Living Cities, a nonprofit collaborative of groups aiming to improve the fortunes of low-income people, will invest as much as $500,000 in entrepreneurs working to tackle social and environmental issues facing southeast Louisiana.
The effort is part of the Washington, D.C.-based group's nationwide $37 million impact investing debt fund, called the Blended Catalyst Fund.

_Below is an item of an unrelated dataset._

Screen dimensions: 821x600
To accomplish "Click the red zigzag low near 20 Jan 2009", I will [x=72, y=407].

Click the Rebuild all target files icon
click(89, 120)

It will support a new partnership to be launched next year by the New Orleans-based Propeller and the Baton Rouge-based Foundation for Louisiana.

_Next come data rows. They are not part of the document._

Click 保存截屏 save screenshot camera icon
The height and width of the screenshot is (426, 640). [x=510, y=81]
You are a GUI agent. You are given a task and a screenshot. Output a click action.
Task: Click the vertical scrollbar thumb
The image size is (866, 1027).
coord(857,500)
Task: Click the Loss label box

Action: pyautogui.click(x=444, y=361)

Through this effort, the two local organizations will make loans to nonprofit and for-profit social ventures that are working on solving pressing issues in food access, water management, educational equity and health, Propeller said.
“Today’s commitment by Living Cities will address access to capital needs for small businesses in our region," said Flozell Daniels, CEO of the Foundation for Louisiana. "We are excited about the response we have received to this idea from local, regional and national banks, community development finance institutions and other lenders across southeast Louisiana.”
The partnership will seek to address funding gaps faced by New Orleans’s small businesses, particularly women and minority-owned businesses, by offering loans with favorable terms and mentoring borrowers.
"New, accessible sources of capital are crucial to the viability and growth of the New Orleans entrepreneurial community,” Propeller Executive Director Andrea Chen said. "I am grateful to all of the partners who have committed to invest in the small businesses and nonprofits working to solve critical issues in their communities and across our region.”
Additional support for the new fund will be provided by the Patrick F. Taylor Foundation, the blue moon fund and the Ella West Freeman Foundation, Propeller said.
Details on how to apply for loans will be announced in early 2017.
Earlier this month, Propeller announced it was awarded a two-year, $420,000 grant from the Ewing Marion Kauffman Foundation. Propeller, which was selected from more than 375 applicants nationwide, plans to use the money to implement programs to help address racial inequalities.